--- Supplied entries Enclosed Below ---
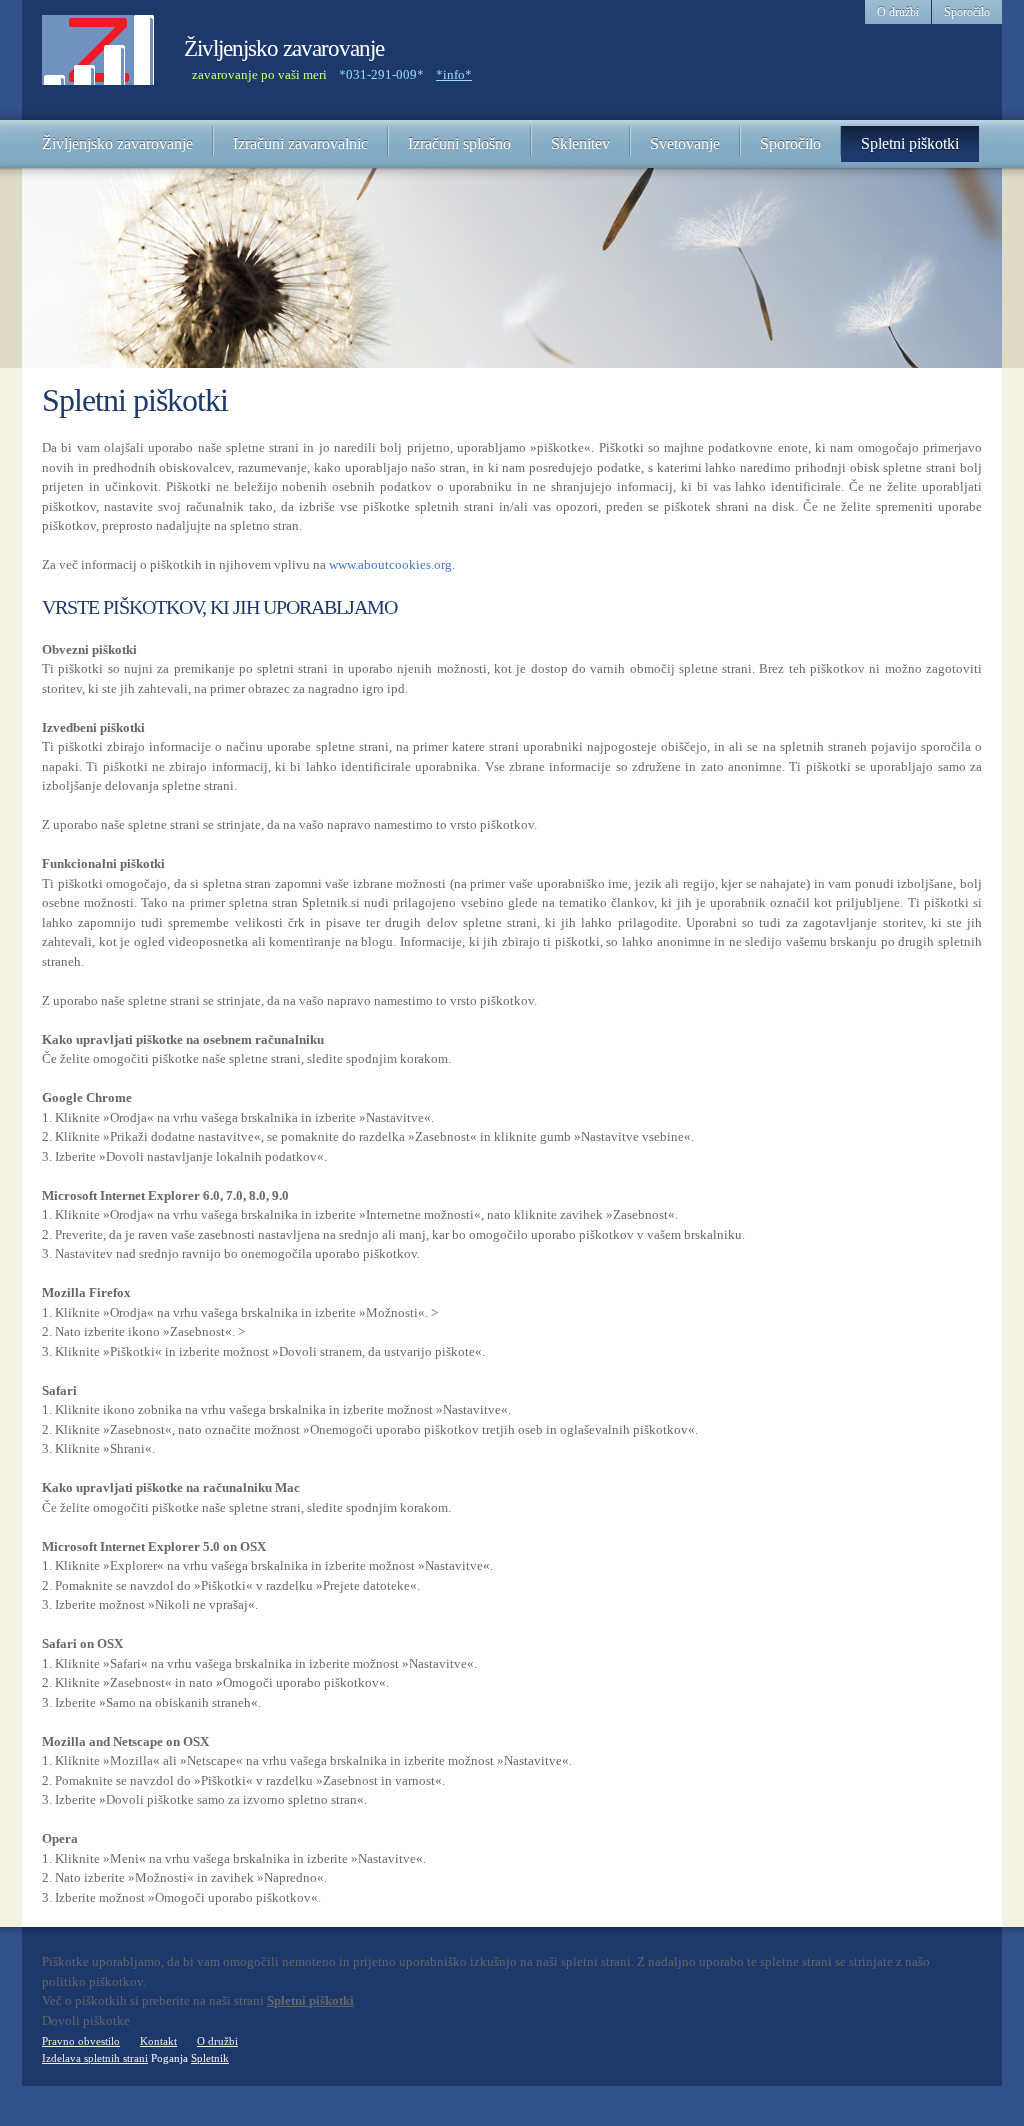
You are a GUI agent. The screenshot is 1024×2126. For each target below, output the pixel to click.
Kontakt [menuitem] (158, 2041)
--- End of Enclosed Supplied entries ---
--- Supplied entries Enclosed Below ---
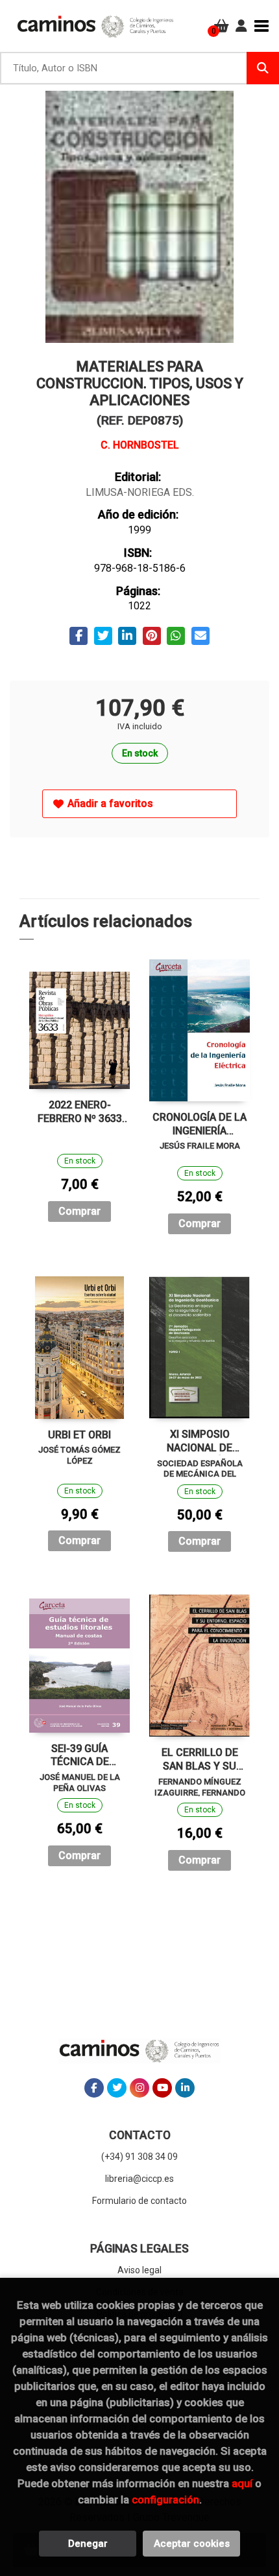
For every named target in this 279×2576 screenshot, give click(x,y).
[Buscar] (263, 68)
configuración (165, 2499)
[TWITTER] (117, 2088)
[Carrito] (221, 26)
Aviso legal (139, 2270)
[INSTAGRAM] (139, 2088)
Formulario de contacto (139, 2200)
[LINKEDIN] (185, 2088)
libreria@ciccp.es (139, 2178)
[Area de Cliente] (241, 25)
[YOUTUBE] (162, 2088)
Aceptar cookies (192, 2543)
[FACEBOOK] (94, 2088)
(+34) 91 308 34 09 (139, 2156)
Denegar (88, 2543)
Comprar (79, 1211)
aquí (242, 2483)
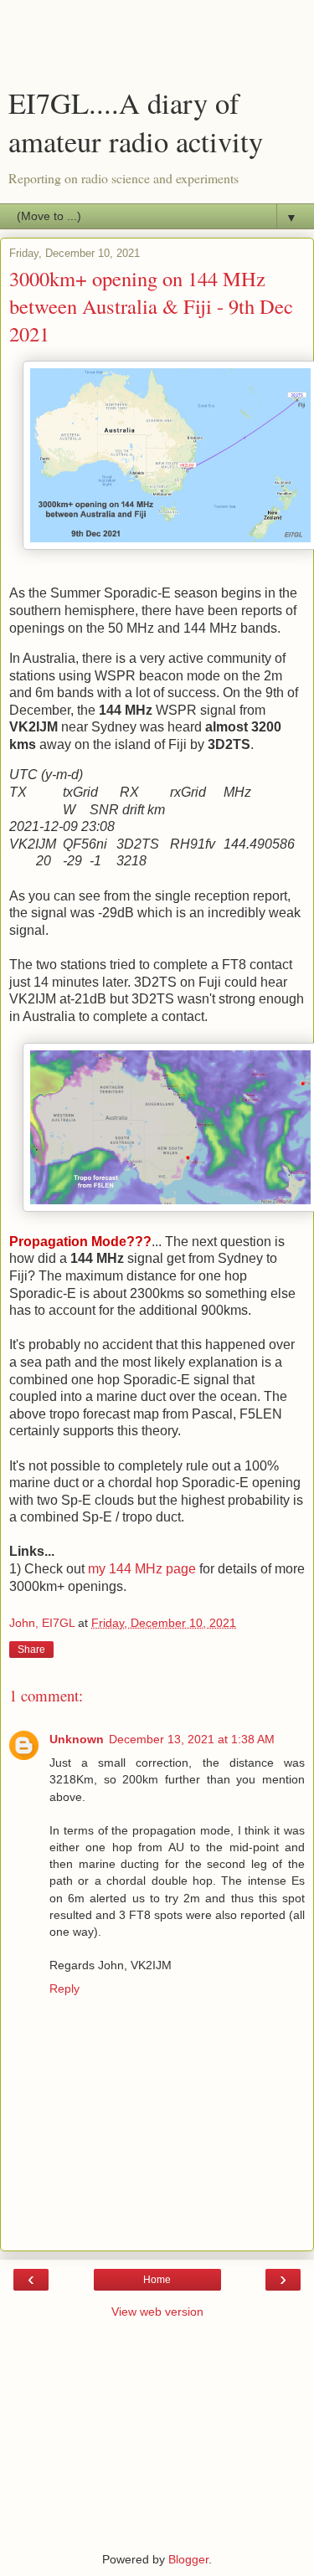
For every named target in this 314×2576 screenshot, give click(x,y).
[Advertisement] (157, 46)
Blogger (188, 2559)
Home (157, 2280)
--- End of Enclosed Supplied entries ---
→ **Exercise directions**:
Restate word for word the entries above from the line with "You are a GUI" through the line with "Kontakt [menuitem] (158, 2041)", inclusive, leaving out everything else.

→ **Exercise answer**:
You are a GUI agent. The screenshot is 1024×2126. For each target below, output the pixel to click.
Kontakt [menuitem] (158, 2041)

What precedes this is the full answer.